Thank you, Sarah, for such an enjoyable and fascinating lecture.  Just a couple of questions:

(1) You said that the earliest references mention bloodshed and adultery as reasons for the reconciliation of a church or churchyard.  In your lecture you focused on how bloodshed in churches and related sacred spaces contributed to the emergence of a rite for reconciliation.  Is there a similar impetus resulting from ‘adultery’ in the development of the rite or is the focus primarily on bloodshed?

(2). In this period is it only bishops who can reconcile a church or churchyard?  By the sixteenth century, abbots who have the authority to conduct pontifical rites are recorded reconciling churches and in some cases delegating authority to do so to lower ranked churchmen.
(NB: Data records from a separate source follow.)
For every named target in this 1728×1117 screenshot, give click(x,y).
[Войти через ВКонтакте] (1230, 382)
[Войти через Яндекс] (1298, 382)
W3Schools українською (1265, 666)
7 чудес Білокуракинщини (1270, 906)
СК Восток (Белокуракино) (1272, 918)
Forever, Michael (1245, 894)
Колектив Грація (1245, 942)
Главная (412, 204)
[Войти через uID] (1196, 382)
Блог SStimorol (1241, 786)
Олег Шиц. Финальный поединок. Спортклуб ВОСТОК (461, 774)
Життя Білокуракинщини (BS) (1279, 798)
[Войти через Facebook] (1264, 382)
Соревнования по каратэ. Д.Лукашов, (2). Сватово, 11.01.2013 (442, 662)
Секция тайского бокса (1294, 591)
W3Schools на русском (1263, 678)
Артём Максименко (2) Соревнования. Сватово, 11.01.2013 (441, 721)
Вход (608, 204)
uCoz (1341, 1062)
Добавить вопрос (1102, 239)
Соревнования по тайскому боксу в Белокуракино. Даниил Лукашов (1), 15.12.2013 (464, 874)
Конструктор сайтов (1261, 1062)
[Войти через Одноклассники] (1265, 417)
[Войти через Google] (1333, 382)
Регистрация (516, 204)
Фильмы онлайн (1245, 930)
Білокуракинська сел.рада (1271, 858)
Thank you for two very interesting questions.   (1)  I will be brief: sadly, I haven’t been able to find any further discussion of adultery in the development of the rite: the focus seems to move firmly on to violence and bloodshed in later texts.   (2) In this period it does seem to be only bishops who can reconcile a church or churchyard; although certain abbots acquire pontifical responsibilities, I haven’t come across any examples of an abbot reconciling a sacred space in this period.   By the later Middle Ages bishops can and do get permission from the pope so that they can delegate authority to reconcile churchyards where blood has been spilt: the bishops of Exeter do this for the cathedral close, for example.   I don’t know if this is also the case for bishops, but I’d expect it to be the case.   One of the challenges we need to remember, however, is we have a good deal more evidence for the workings of diocesan government from the thirteenth century onwards.

 

Is there any East Frankish evidence of villages/towns seeking refuge inside their church (as the only stone building) in the face of Magyar attacks?

 I’ve been looking for evidence of other Northmen and Magyar attacks, and I have yet to come across a story of the inhabitants doing so explicitly, although it’s implicit in the accounts of the destruction of Pavia and its churches in 924.   I’ve come across various stories about monks and churchmen taking refuge in churches including a wonderful one in the eleventh-century Gesta episcoporum Cameracensium in which the Hungarians set fire to a church as part of unsuccessful peace negotiation but a cleric miraculously puts the fire out.  I suspect I need to work more systematically through the hagiographical material than I’ve had a chance to do so to date, but I will keep digging.   Many thanks for the suggestion.

 

If the questioners or anyone else who watched the lecture wants to follow up these answers with me via e-mail, please do get in touch.  And finally, I’d like to end by thanking Margot Finn and the other members of the RHS Council for the invitation to give this lecture: I certainly have learnt a lot.